Bring Your Own Device (BYOD) is a phrase used to describe the act of employees bringing mobile technology with them into the corporate IT environment. While there are both advocates and opponents of the phenomenon, everyone can agree on one thing: if you’re going to utilize BYOD, you must have procedures and protocols in place to maintain the security and integrity of all data. The following are strategies that an IT department can implement if BYOD is introduced into the company.
- Manage passwords: User-generated passwords should not be utilized for BYOD. Instead, IT departments should ensure that strong passwords are being used, just as they would ensure with laptops or desktop computers.
- Establish BYOD policies: With BYOD policies, companies can provide their task force the necessary access and connectivity that BYOD allows, but also reduce the risk of a security breach. This could include a list of acceptable devices and operating systems.

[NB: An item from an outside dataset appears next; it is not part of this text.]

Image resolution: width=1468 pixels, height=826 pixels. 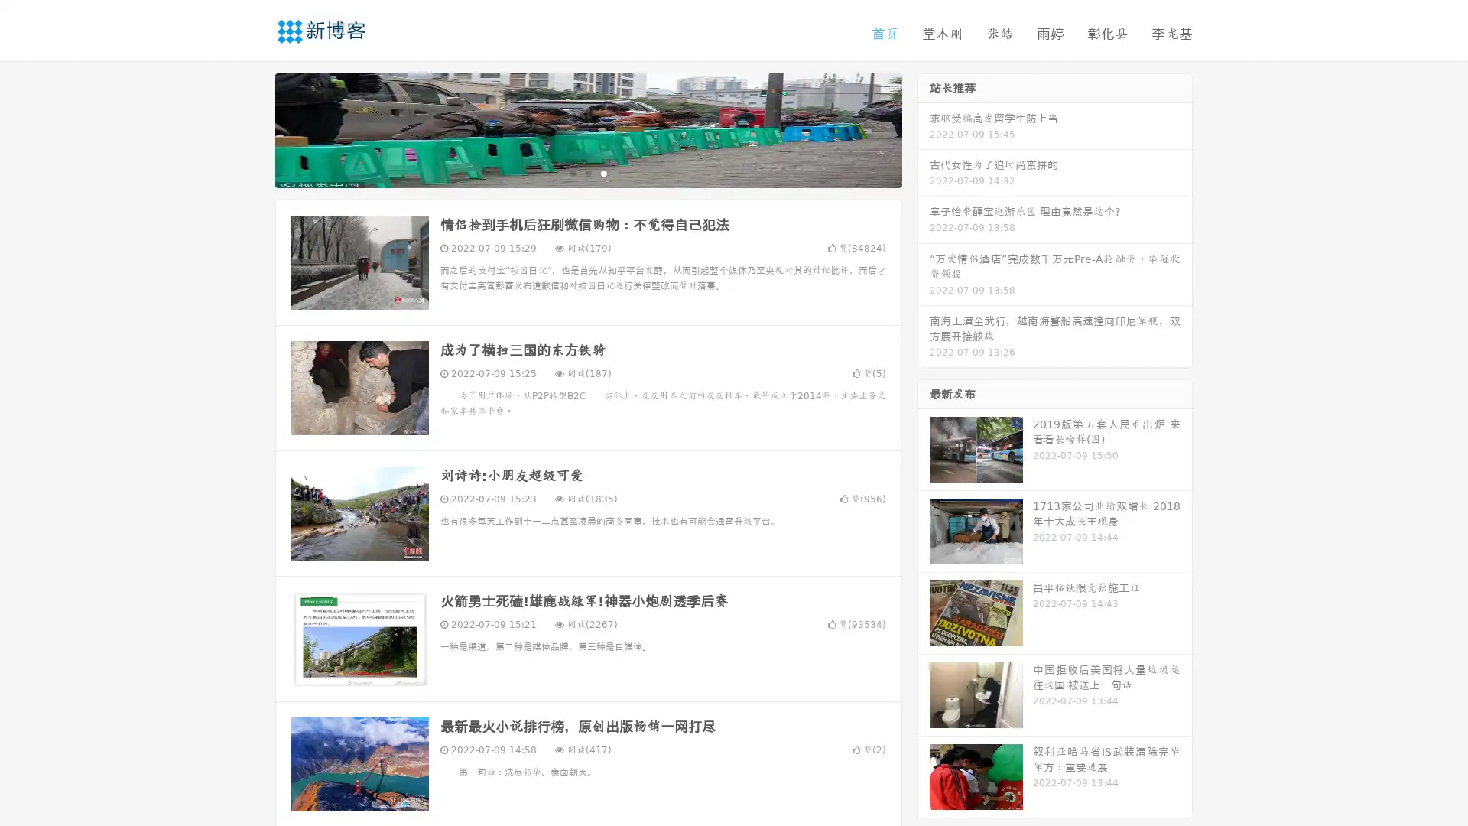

- Determine steps for stolen devices: If a device with any company information on it is lost or stolen, it’s important that employees know the correct actions to take to ensure company information isn’t compromised. Publish these as part of your BYOD policies.
- Specify application use: Use application control strategies, and make sure your BYOD policies includes specific applications that are unacceptable, as well as those that are.
- Access controls: Companies should enforce minimal access controls, and deny all applications, devices, and users, except for those that have been approved.
BYOD is here to stay, and research shows that by 2014, 80% of professionals will use at least two personal devices to access corporate systems and data. Establishing a BYOD policy now will ensure that when the time comes for your company to integrate BYOD into its IT plan, employees and IT professionals alike will be prepared.